━━━ Given records

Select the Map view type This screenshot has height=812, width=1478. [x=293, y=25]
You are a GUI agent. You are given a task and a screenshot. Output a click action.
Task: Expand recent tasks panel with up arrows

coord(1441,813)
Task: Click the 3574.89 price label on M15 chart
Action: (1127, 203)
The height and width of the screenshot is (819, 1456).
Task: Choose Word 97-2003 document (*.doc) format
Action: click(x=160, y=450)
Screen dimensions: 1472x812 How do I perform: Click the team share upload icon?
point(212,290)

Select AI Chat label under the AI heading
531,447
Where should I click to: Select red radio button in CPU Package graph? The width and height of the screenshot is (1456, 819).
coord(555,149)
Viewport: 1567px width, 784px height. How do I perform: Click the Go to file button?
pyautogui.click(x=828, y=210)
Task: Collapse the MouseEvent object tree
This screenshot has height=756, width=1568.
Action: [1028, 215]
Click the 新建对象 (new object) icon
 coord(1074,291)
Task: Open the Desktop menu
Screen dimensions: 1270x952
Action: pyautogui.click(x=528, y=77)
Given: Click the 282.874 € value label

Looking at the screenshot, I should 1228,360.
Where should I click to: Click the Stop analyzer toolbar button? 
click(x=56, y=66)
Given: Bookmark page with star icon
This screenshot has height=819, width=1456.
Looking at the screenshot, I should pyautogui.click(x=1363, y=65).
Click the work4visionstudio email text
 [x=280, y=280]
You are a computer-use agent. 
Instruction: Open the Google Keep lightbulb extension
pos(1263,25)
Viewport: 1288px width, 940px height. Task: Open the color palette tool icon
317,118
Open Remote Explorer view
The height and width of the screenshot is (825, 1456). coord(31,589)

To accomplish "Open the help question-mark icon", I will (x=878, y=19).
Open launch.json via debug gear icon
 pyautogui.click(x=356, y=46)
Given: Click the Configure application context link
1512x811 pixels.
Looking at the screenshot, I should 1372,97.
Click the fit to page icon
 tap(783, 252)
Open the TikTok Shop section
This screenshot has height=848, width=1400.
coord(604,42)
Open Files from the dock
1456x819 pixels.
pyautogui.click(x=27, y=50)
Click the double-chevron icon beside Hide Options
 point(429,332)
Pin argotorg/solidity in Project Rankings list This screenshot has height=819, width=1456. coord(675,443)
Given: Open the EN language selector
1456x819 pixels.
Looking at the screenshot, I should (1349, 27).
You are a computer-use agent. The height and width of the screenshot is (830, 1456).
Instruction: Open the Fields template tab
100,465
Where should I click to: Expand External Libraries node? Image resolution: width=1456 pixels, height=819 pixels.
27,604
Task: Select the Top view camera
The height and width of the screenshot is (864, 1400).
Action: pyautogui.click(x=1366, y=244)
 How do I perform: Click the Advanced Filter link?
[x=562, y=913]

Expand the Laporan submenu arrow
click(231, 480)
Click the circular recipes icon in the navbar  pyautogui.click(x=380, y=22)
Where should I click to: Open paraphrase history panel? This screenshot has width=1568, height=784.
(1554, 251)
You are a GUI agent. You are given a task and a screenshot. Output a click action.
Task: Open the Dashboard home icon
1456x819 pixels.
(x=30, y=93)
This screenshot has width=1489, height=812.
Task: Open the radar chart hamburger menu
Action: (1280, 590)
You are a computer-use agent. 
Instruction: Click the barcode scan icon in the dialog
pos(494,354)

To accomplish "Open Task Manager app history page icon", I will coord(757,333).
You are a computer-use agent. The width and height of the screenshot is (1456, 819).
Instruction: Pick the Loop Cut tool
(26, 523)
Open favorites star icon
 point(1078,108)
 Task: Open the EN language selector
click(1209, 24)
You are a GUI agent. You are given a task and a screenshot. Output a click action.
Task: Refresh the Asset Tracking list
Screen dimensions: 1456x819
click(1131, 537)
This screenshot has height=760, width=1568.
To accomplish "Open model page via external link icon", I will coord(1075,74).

━━━━━━

Exercise brief:
Find the word "list" in the records and pull out each line that has it.

Exercise answer:
Pin argotorg/solidity in Project Rankings list This screenshot has height=819, width=1456. coord(675,443)
Task: Refresh the Asset Tracking list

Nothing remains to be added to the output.